- [Prompt]
Search the entries for the word "Emirates" and copy each line that has it.

Excerpts from a dataset:
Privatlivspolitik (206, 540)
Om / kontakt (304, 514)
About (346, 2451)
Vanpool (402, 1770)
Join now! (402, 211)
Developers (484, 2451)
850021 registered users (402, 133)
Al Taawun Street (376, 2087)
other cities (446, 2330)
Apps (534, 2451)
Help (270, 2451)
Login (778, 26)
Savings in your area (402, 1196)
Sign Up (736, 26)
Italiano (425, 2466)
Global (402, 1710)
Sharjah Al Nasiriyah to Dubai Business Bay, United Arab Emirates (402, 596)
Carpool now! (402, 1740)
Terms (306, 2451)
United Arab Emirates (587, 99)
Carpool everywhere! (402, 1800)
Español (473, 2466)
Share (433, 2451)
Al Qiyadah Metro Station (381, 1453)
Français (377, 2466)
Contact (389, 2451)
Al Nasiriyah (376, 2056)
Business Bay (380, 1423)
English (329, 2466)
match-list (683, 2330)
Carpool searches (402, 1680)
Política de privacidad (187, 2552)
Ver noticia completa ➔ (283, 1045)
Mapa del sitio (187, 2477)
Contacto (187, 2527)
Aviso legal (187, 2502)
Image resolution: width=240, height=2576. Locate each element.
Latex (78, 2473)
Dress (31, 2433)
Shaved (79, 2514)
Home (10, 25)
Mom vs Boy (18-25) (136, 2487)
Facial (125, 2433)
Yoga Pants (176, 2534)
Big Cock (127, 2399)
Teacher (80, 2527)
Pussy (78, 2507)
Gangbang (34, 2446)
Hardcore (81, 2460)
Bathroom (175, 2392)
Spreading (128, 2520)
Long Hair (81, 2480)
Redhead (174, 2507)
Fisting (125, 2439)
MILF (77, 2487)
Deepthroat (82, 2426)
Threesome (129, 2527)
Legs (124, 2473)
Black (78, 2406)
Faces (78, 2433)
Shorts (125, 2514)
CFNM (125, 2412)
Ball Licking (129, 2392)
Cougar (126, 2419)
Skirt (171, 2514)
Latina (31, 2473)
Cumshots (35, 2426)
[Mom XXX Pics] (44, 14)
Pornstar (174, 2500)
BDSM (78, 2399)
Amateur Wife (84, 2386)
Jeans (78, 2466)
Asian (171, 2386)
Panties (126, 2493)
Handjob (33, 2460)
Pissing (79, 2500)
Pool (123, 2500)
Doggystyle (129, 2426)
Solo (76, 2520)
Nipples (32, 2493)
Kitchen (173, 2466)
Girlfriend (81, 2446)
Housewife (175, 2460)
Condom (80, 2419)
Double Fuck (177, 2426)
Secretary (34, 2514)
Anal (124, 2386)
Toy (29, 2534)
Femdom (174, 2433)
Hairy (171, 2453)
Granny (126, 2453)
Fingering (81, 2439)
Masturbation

- [Written answer]
Sharjah Al Nasiriyah to Dubai Business Bay, United Arab Emirates (402, 596)
United Arab Emirates (587, 99)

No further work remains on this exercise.